T.S. Eliot’s “Hollow Men” do not constitute my cohort, or so I hope, even though one might sometimes wish to be among the stoics “who have crossed, with direct eyes, to death’s other Kingdom.” The fact is that all attempts to imagine one’s own extinction are futile by definition. One can only picture the banal aspects of this event: not in my case the mourners at the funeral (again excluded by the very rules of the game itself) but the steady thunk of emails into my inbox on the day of my demise, and the way in which my terrestrial mailbox will also become congested, until somebody does something to arrest the robotic electronic stupidity, or until failure to pay up leads to an abrupt cancellation of the bills and checks and solicitations, none of them ever in my lifetime arriving in the right proportions on the right day. (May it be that I gain a lifetime subscription to Face to Face , and that this goes on forever, or do I mean to say for all eternity?)

The director of the National Portrait Gallery, the excellent Sandy Nairne, has written me an anguished letter in which he not only apologizes for having me killed off but tries to offer both explanation and restitution. “The display,” he writes, “also includes a photograph of Pat Kavanagh with Kingsley Amis. A last minute change was made to the text, and instead of it reading ‘the late Pat Kavanagh’ it refers to yourself.”

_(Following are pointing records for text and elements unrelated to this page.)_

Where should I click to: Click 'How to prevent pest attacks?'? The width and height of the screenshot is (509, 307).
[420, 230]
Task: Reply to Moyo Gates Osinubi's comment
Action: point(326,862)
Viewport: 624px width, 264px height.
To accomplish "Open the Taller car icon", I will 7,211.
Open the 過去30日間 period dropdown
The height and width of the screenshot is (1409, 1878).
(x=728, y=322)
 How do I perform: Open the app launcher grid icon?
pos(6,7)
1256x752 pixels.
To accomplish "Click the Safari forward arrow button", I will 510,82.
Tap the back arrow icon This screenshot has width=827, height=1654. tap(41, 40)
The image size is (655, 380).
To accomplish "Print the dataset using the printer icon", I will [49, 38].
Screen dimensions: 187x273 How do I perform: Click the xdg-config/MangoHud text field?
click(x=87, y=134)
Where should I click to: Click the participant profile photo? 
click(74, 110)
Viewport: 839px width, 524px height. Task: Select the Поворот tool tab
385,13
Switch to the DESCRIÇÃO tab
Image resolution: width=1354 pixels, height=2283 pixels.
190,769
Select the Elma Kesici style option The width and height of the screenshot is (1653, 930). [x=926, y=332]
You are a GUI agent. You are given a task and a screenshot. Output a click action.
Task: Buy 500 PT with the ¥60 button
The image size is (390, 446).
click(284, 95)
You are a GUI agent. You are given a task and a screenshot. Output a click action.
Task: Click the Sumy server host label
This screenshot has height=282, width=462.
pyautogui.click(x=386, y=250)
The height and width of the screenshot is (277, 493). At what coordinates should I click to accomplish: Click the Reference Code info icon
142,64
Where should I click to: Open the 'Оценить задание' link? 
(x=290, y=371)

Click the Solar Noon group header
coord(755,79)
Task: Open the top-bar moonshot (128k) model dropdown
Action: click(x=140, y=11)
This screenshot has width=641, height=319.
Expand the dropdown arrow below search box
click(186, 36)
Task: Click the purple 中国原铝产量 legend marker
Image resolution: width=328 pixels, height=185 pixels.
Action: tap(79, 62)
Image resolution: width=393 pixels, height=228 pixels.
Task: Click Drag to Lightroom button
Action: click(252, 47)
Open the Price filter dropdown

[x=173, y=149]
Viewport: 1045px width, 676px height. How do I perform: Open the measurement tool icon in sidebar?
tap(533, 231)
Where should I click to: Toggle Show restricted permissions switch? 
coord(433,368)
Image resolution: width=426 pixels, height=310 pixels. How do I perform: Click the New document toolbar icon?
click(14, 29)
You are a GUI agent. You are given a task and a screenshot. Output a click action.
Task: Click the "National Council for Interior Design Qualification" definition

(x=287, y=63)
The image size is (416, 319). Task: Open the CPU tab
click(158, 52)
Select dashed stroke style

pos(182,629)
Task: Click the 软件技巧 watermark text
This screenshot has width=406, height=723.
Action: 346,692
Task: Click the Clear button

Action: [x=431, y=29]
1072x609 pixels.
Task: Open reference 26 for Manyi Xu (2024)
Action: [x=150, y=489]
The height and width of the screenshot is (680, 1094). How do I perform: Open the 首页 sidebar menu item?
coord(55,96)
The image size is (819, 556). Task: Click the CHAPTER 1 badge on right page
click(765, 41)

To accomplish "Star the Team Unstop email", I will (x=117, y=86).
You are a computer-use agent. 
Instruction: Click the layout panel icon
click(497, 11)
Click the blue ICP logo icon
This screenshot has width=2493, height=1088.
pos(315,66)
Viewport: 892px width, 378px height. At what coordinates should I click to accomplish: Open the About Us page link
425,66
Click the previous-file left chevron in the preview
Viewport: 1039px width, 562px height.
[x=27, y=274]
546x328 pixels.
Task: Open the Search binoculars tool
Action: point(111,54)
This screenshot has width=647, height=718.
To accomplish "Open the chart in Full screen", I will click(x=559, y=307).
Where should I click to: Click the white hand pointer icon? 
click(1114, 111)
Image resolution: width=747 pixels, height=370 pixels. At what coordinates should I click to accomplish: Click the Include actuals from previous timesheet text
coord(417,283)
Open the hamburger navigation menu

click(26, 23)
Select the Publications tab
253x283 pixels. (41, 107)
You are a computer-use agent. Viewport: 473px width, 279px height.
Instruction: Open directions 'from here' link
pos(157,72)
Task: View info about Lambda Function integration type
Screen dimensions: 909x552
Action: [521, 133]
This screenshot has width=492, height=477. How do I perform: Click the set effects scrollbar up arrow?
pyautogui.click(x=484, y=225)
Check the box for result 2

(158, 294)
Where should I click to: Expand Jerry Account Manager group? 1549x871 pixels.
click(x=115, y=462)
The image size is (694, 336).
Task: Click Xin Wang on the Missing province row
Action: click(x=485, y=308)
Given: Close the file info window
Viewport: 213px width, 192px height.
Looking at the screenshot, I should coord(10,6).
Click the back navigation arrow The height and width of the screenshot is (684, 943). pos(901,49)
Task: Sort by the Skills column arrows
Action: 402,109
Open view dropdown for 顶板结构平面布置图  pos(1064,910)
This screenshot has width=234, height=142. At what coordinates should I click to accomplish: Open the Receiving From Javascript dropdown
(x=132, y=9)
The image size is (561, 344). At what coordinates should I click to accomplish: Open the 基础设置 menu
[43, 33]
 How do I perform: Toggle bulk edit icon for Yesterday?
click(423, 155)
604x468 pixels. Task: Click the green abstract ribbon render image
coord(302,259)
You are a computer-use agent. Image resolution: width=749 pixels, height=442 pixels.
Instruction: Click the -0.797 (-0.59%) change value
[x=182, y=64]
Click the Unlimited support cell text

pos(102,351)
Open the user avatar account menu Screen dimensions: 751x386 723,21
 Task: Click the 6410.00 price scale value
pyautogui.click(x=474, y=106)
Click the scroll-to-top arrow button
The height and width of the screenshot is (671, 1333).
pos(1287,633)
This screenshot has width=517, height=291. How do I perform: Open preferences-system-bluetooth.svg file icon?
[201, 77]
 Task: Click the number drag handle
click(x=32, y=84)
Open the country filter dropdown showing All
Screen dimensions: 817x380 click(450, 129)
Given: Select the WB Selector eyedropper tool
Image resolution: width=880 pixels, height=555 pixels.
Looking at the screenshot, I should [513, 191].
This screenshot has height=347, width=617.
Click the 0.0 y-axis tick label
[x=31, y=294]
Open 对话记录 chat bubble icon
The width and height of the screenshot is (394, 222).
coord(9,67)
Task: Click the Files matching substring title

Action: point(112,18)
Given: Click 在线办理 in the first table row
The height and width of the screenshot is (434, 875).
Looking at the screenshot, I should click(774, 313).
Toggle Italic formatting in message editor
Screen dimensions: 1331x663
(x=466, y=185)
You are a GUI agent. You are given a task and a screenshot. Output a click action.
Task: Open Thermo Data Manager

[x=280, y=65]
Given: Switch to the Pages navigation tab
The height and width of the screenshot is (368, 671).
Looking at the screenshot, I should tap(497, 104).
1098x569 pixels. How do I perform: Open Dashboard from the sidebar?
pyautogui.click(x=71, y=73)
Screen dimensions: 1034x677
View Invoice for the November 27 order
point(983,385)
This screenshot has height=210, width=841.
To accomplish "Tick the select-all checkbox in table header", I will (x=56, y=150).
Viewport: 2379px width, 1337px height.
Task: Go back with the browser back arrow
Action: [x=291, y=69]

This kindly meant missive makes things more poignant and more eerie rather than less. I have just opened a letter from Pat Kavanagh’s husband, Julian Barnes, in which he thanks me for my note of condolence on her sudden death from cancer of the brain. I had also congratulated him on the vast critical success of his recent meditation on death, sardonically titled Nothing to Be Frightened Of , which constituted an extended reflection on that “undiscover’d country.” In my letter to Julian, I praised his balance of contrast between Lucretius, who said that since you won’t know you are dead you need not fear the condition of death, and Philip Larkin, who observes in his imperishable “Aubade” that this is exactly the thing about the postmortem condition that actually does, and must, make one afraid (emphasis mine):

The sure extinction that we travel to
And shall be lost in always. Not to be here,
Not to be anywhere,
And soon; nothing more terrible, nothing more true…
And specious stuff that says no rational being
Can fear a thing it will not feel , not seeing
That this is what we fear…

So it is at once a small thing and a big thing that I should have earned those transposed words “the late,” which had belonged editorially to Julian’s adored wife and then became accidentally adhered to myself. When I first formed the idea of writing some memoirs, I had the customary reservations about the whole conception being perhaps “too soon.” Nothing dissolves this fusion of false modesty and natural reticence more swiftly than the blunt realization that the project could become, at any moment, ruled out of the question as having been undertaken too “late.”

But we are all “dead men on leave,” as Eugene Levine said at his trial in Munich for being a revolutionary after the counter-revolution of 1919.